Let’s see an example. Consider the following model:
In DAX Query View, the following Copilot prompt
Write a measure that returns Order Amount for the employee Gabi and show that measure in a query broken down by product
…returns the following measure definition and DAX query:
DEFINE
MEASURE 'Orders'[Gabi's Order Amount] =
CALCULATE(
[Order Amount],
'Employee'[Employee Name] = "Gabi"
)
EVALUATE
SUMMARIZECOLUMNS(
'Product'[Product Name],
"Gabi's Order Amount", [Gabi's Order Amount]
)
As you can see, it’s successfully generated the measure definition I wanted and also written a DAX query that shows the results. I’ll admit it’s not the most complex measure in the world but all the same I know plenty of users find Calculate() hard to understand and would find this very helpful. I will also admit that the quality of the results is heavily dependent on whether you have followed best practices for Power BI semantic model design.

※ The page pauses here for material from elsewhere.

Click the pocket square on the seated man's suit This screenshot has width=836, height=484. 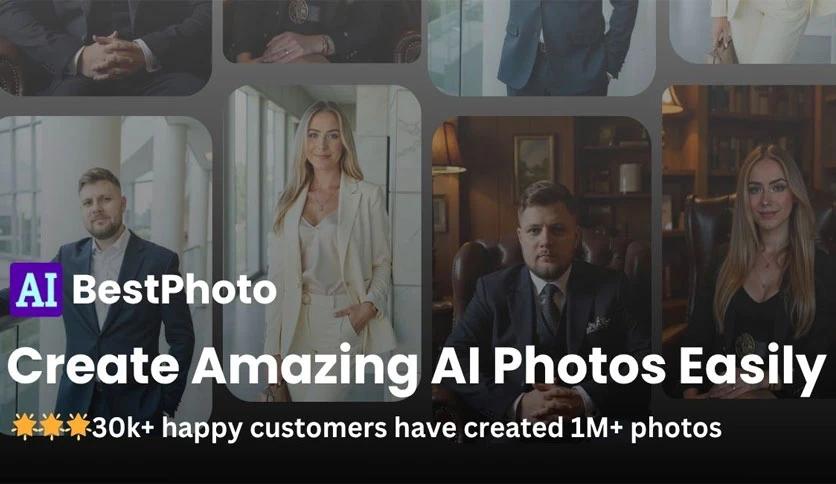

Explain DAX topics and apply them to your code
Looking at the measure Copilot just wrote you might think “should I be using the KeepFilters() function here?”. Entering the prompt:
Explain the DAX KeepFilters function
…gives you a nice explanation of what the KeepFilters() function does:
That’s great, but I could get that from a search engine. What is impressive is that the explanation includes a version of the measure above rewritten to use KeepFilters():
Rewrite the "Gabi's Order Amount" measure so that it uses the DAX KeepFilters function
…and see the rewritten version side-by-side with the original:
…so you can see what exactly has changed and decide whether to accept the change or not.
Explain DAX code
Taking over the ownership of a semantic model that someone else built and understanding their code is tough. Copilot in DAX Query View can help here too. Let’s say you have the following measure in your model:
Avg Order Amount =
//Chris said to use the Divide() function
//to avoid possible division by zero
DIVIDE(
[Order Amount],
[Order Count]
)
The prompt:
Explain the avg order amount measure
…gives you an explanation of what the measure, and all of the measures it references, does:
It takes code comments as well as the code itself into account and although at the time of writing it doesn’t look at the description properties of your tables, columns or measures it will soon.

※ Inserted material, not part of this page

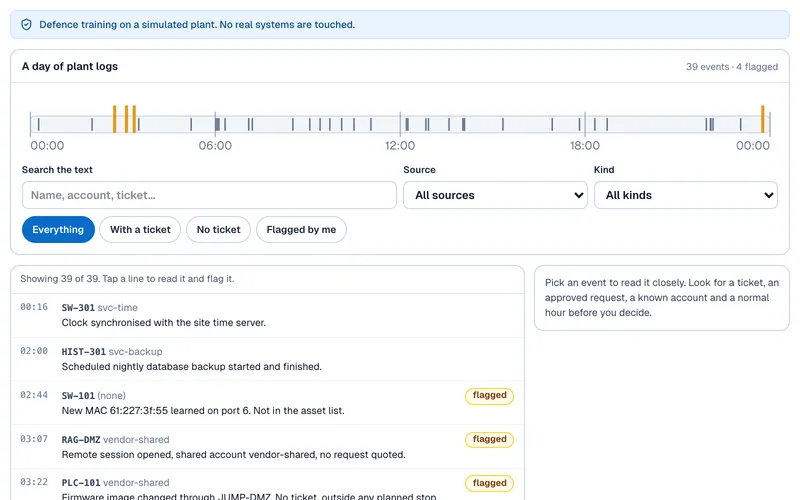Open the 03:22 PLC-101 firmware event

[267, 487]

Suggest improvements to your measures
Let’s say you have a measure with the following definition:
Order Amount Apples =
CALCULATE(
[Order Amount],
FILTER('Product', 'Product'[Product Name]="Apples")
)
An experienced Power BI developer will read this and immediately hear an (Italian accented) voice in their head saying “Filter columns not tables!” even if in this case the query optimiser will ensure this measure performs well. Most Power BI developers will not see a problem though, and while I’m fairly sure that Tabular Editor’s best practices analyser would also pick up the problem not everyone knows about or is allowed to use Tabular Editor.

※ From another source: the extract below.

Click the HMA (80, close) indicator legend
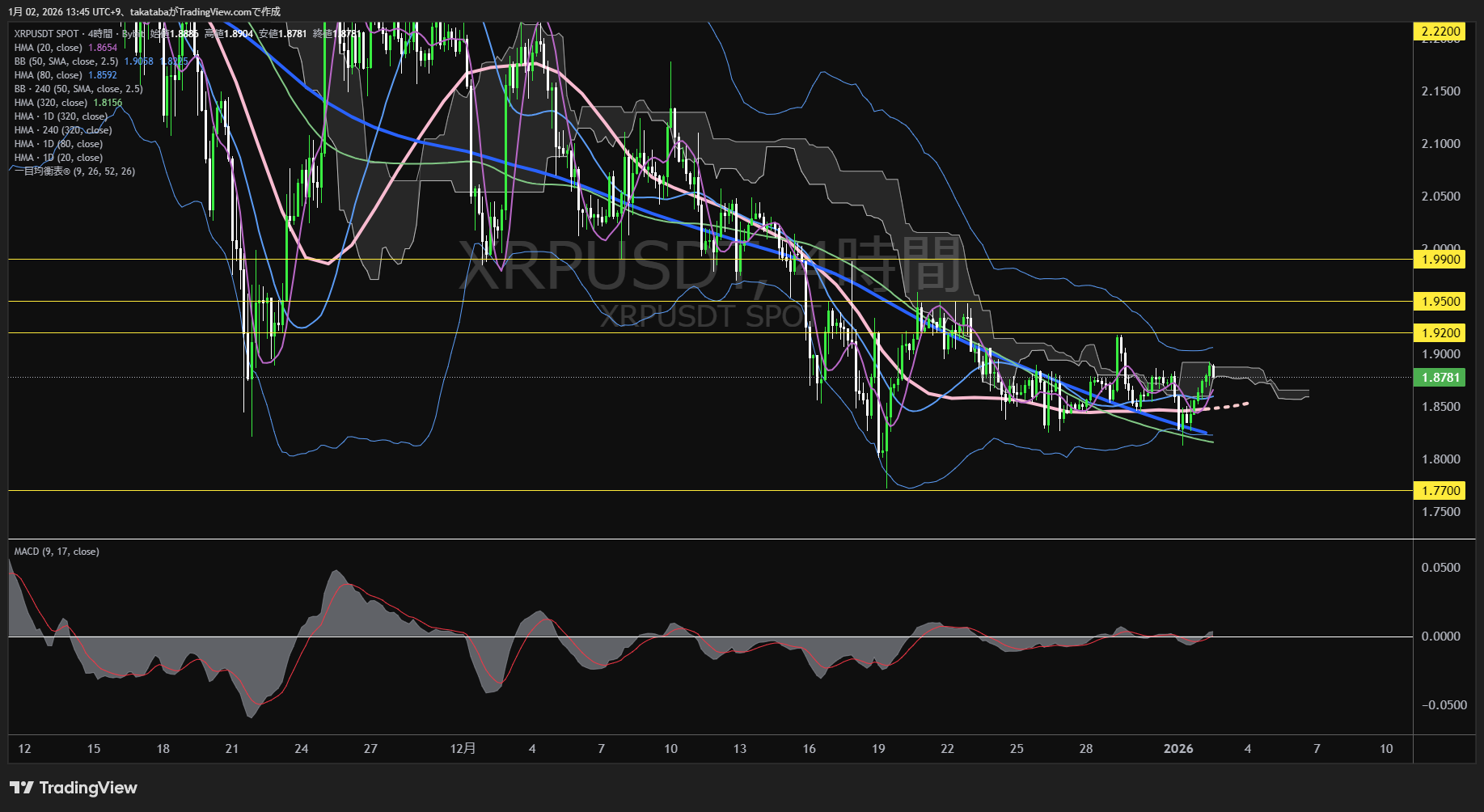49,75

In DAX Query View you can enter the prompt:
Optimise the Order Amount Apples measure and explain the suggested changes
…and get a pretty good summary of how the measure could be improved to avoid the use of the Filter() function:
Conclusion
Copilot in DAX Query View is not magic. It’s not perfect and it will hallucinate or make bad suggestions occasionally, although I didn’t cherry-pick any of its output while writing this post and it is getting better and better at an impressive rate. It will not replace all the other tools and techniques you use today to write DAX and it will not put Marco and Alberto out of a job. But there’s a saying inside Microsoft that “Copilot is not a pilot”, which sums up nicely how to think about it: Copilot won’t do your job for you but will help you do your job faster and better. As these examples demonstrate, Copilot in DAX Query View can provide a significant productivity boost, especially for less experienced Power BI developers. If you’re the Power BI admin for a large organisation with a lot of self-service usage then I think that productivity boost more than justifies the cost of the Fabric capacity required to run it.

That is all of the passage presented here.